Applies To: Windows Server 2003 with SP1

The HTTP listener is implemented as a kernel-mode device driver called the HTTP protocol stack (HTTP.sys). IIS 6.0 uses HTTP.sys, which is part of the networking subsystem of the Windows operating system, as a core component.

Earlier versions of IIS use Windows Sockets API (Winsock), which is a user-mode component, to receive HTTP requests. By using HTTP.sys to process requests, IIS 6.0 delivers the following performance enhancements:

  • Kernel-mode caching. Requests for cached responses are served without switching to user mode.

  • Kernel-mode request queuing. Requests cause less overhead in context switching, because the kernel forwards requests directly to the correct worker process. If no worker process is available to accept a request, the kernel-mode request queue holds the request until a worker process picks it up.

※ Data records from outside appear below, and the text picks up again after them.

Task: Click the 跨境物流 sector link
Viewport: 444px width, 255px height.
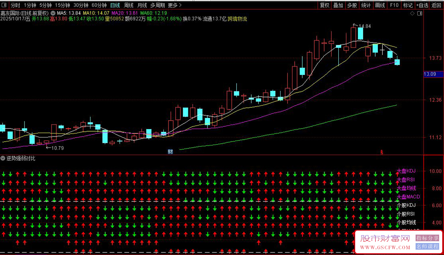Action: (x=238, y=19)
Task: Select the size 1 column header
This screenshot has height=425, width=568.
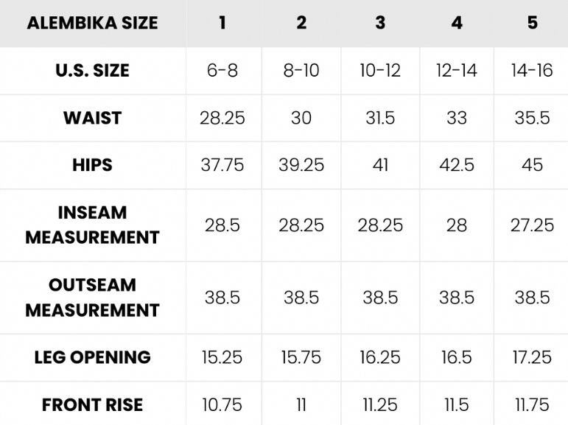Action: (x=222, y=23)
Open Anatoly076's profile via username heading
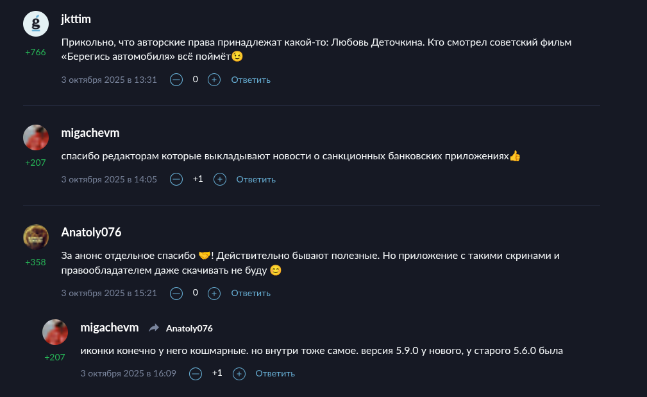647x397 pixels. (91, 233)
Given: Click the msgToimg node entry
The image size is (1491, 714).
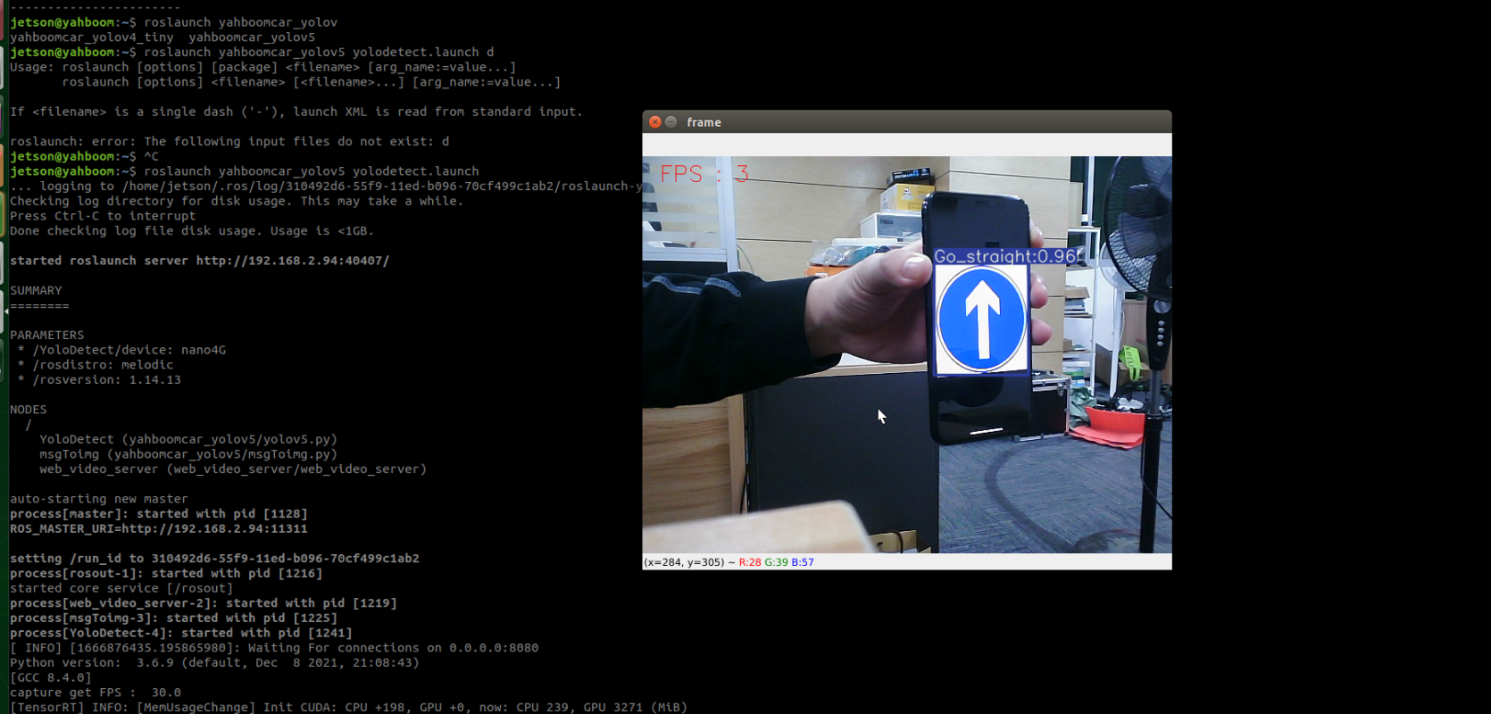Looking at the screenshot, I should [187, 454].
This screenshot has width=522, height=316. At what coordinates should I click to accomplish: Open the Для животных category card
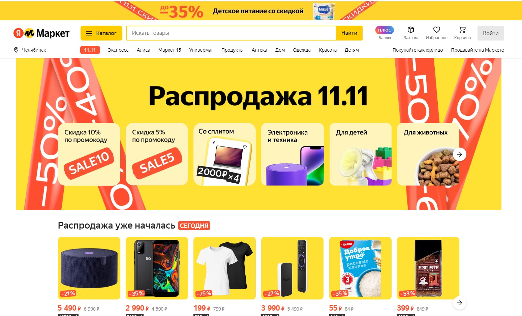point(428,154)
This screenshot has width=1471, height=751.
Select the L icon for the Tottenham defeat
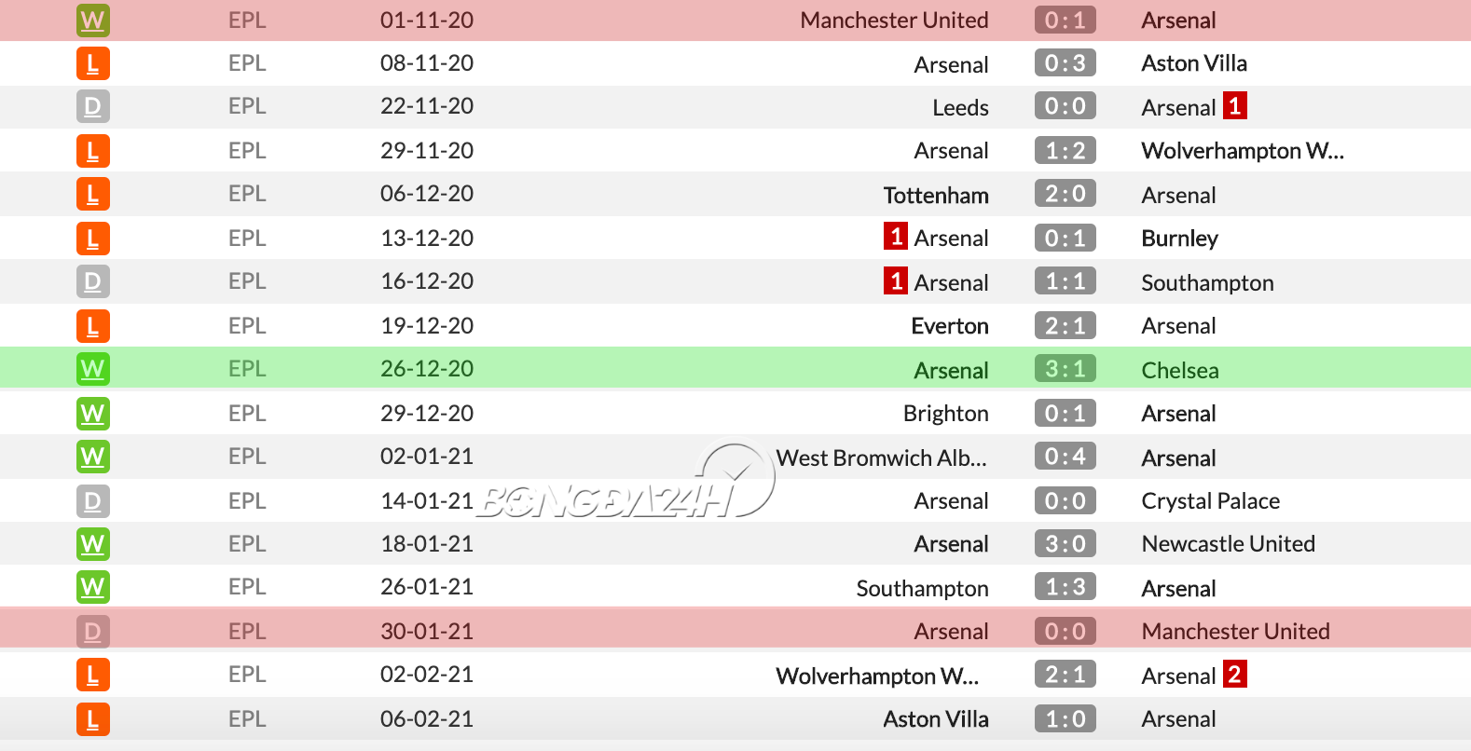[92, 194]

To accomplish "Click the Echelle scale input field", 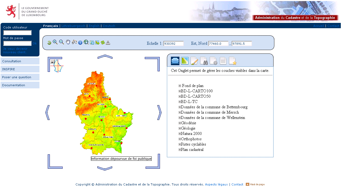I will [174, 44].
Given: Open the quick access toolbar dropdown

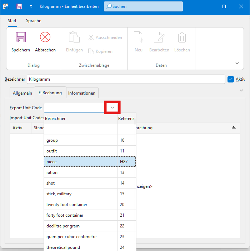Looking at the screenshot, I should tap(31, 6).
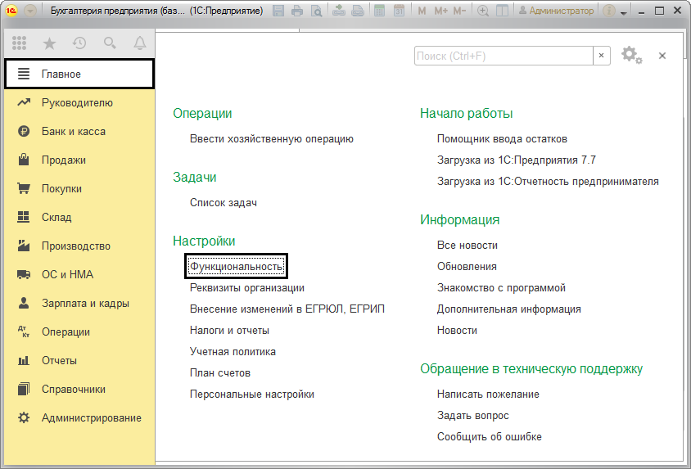Open the sections grid menu icon

pyautogui.click(x=19, y=43)
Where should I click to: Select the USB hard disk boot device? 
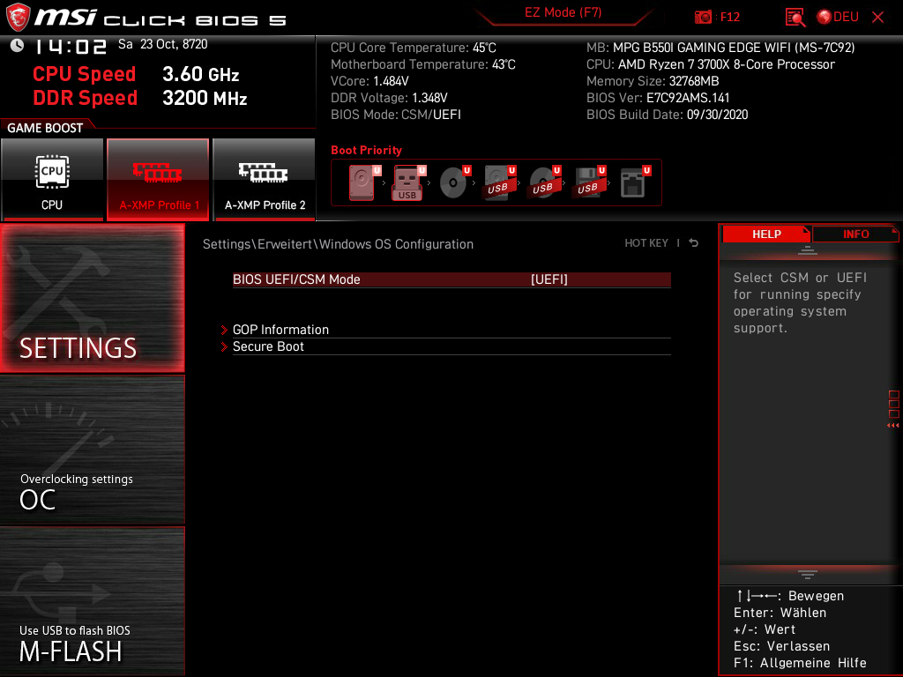pos(497,181)
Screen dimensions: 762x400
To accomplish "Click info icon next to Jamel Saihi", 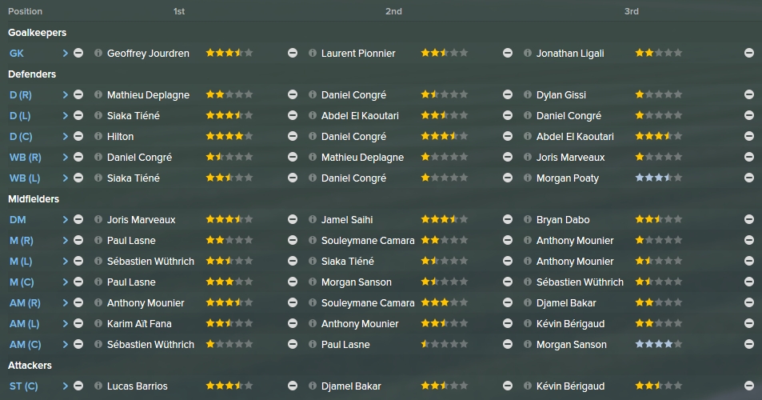I will click(x=313, y=219).
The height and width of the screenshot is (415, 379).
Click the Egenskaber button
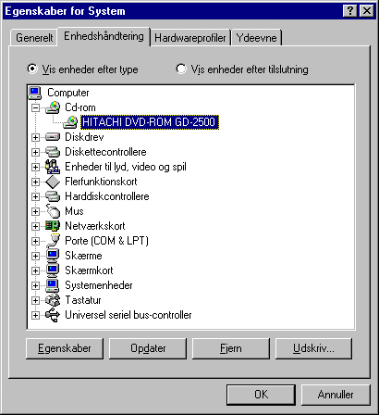pos(65,348)
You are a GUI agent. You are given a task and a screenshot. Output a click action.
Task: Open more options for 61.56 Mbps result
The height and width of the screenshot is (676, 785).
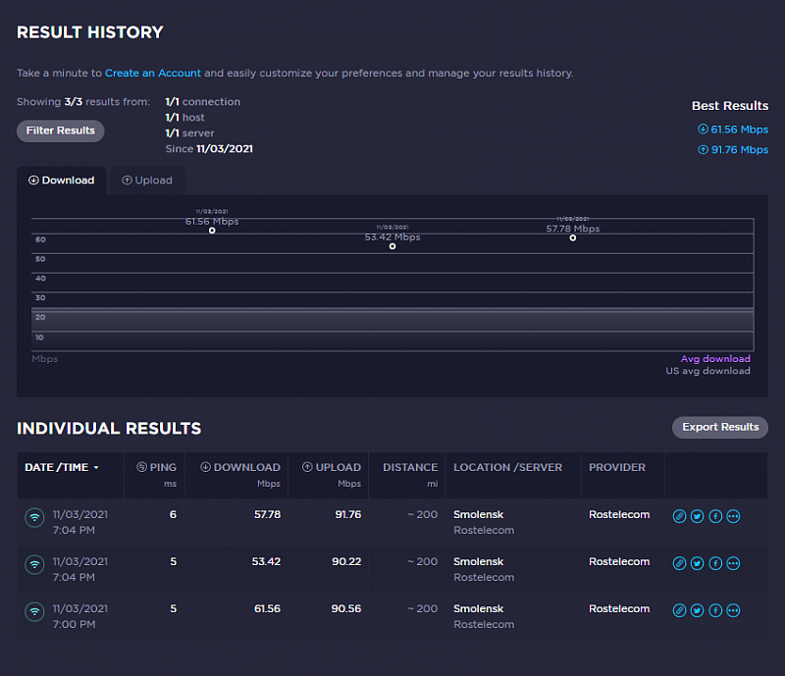733,610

Using HTTP.sys and the new WWW service architecture provides the following benefits:

  • When a worker process fails, service is not interrupted; the failure is undetectable by the user because the kernel queues the requests while the WWW service starts a new worker process for that application pool.

  • Requests are processed faster because they are routed directly from the kernel to the appropriate user-mode worker process instead of being routed between two user-mode processes.

For information about improvements made to HTTP.sys for Windows Server 2003 SP1, see the HTTP API in Windows Server 2003 SP1 white paper.

How HTTP.sys Works

When you create a Web site, IIS registers the site with HTTP.sys, which then receives any HTTP requests for the site. HTTP.sys functions like a forwarder, sending the Web requests it receives to the request queue for the user-mode process that runs the Web site or Web application. HTTP.sys also sends responses back to the client.

Other than retrieving a stored response from its internal cache, HTTP.sys does not process the requests that it receives. Therefore, no application-specific code is ever loaded into kernel mode. As a result, bugs in application-specific code cannot affect the kernel or lead to system failures.

HTTP.sys provides the following services in IIS 6.0:

  • Routing HTTP requests to the correct request queue.

  • Caching of responses in kernel mode.

  • Performing all text-based logging for the WWW service.

  • Implementing Quality of Service (QoS) functionality, which includes connection limits, connection timeouts, queue-length limits, and bandwidth throttling.

How HTTP.sys Handles Kernel-Mode Queuing

When IIS 6.0 runs in worker process isolation mode, HTTP.sys listens for requests and queues those requests in the appropriate queue. Each request queue corresponds to one application pool. An application pool corresponds to one request queue within HTTP.sys and one or more worker processes.

When IIS 6.0 runs in IIS 5.0 isolation mode, HTTP.sys runs like it runs in worker process isolation mode, except that it routes requests to a single request queue.

If a defective application causes the user-mode worker process to terminate unexpectedly, HTTP.sys continues to accept and queue requests, provided that the WWW service is still running, queues are still available, and space remains in the queues.

When the WWW service identifies an unhealthy worker process, it starts a new worker process if outstanding requests are waiting to be serviced. Thus, although a temporary disruption occurs in user-mode request processing, an end user does not experience the failure because TCP/IP connections are maintained, and requests continue to be queued and processed.